● Extracted records
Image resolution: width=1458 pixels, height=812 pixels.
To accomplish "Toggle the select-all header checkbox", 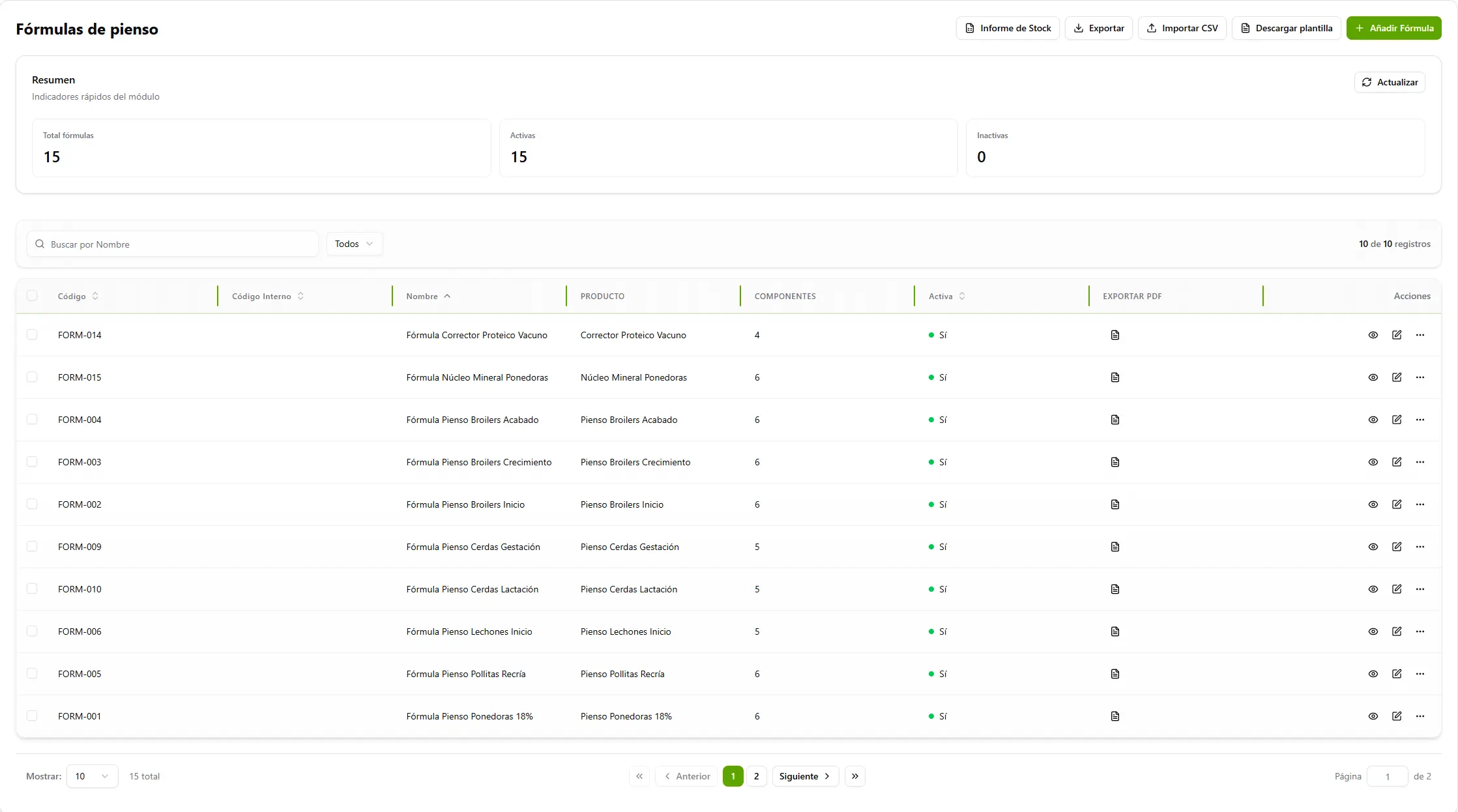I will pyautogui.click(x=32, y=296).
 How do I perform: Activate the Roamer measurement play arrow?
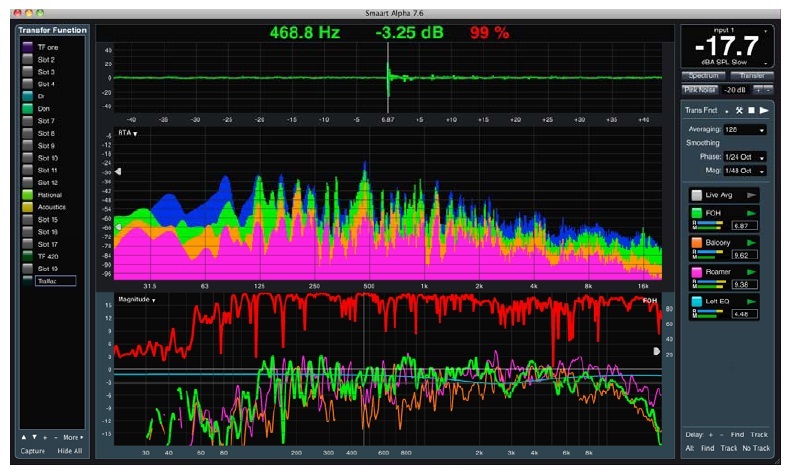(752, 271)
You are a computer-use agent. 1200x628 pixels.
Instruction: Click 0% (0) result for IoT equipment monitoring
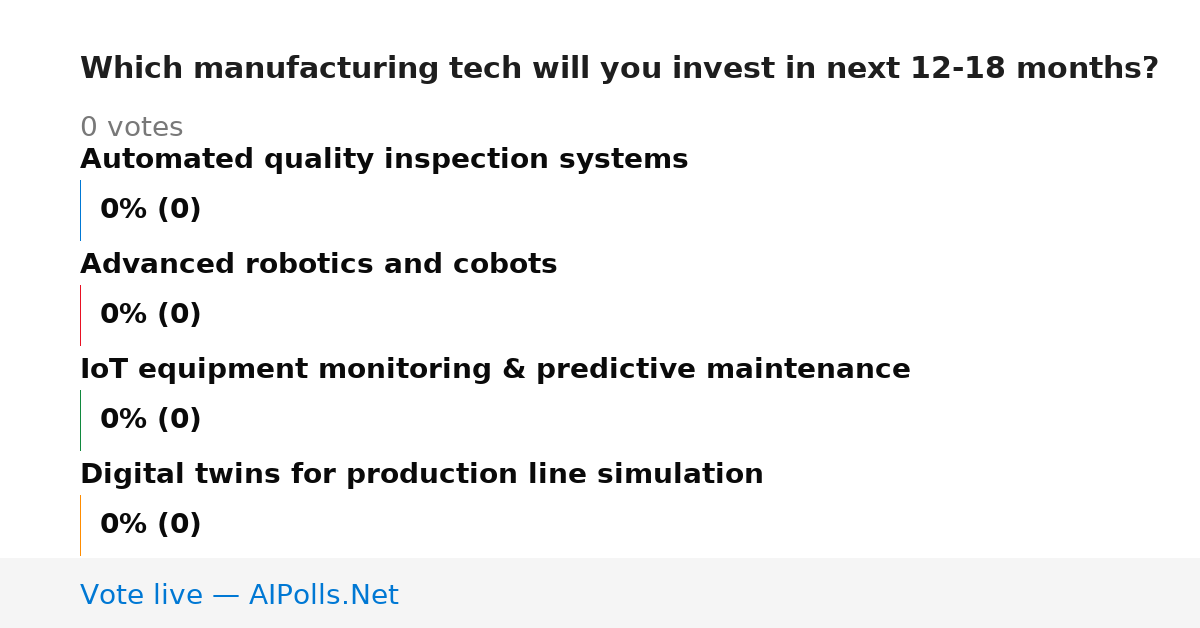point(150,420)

● Task brief
Reproduce the rows from the line containing "How do I perform: Activate" through the end of the rows, substituting "device" for "equipment" and leaving everything else unchanged. Omit the pictures.

● Correct output
 How do I perform: Activate the Roamer measurement play arrow?
(752, 271)
You are a computer-use agent. 1200x628 pixels.
Instruction: Click 0% (0) result for IoT device monitoring
point(150,420)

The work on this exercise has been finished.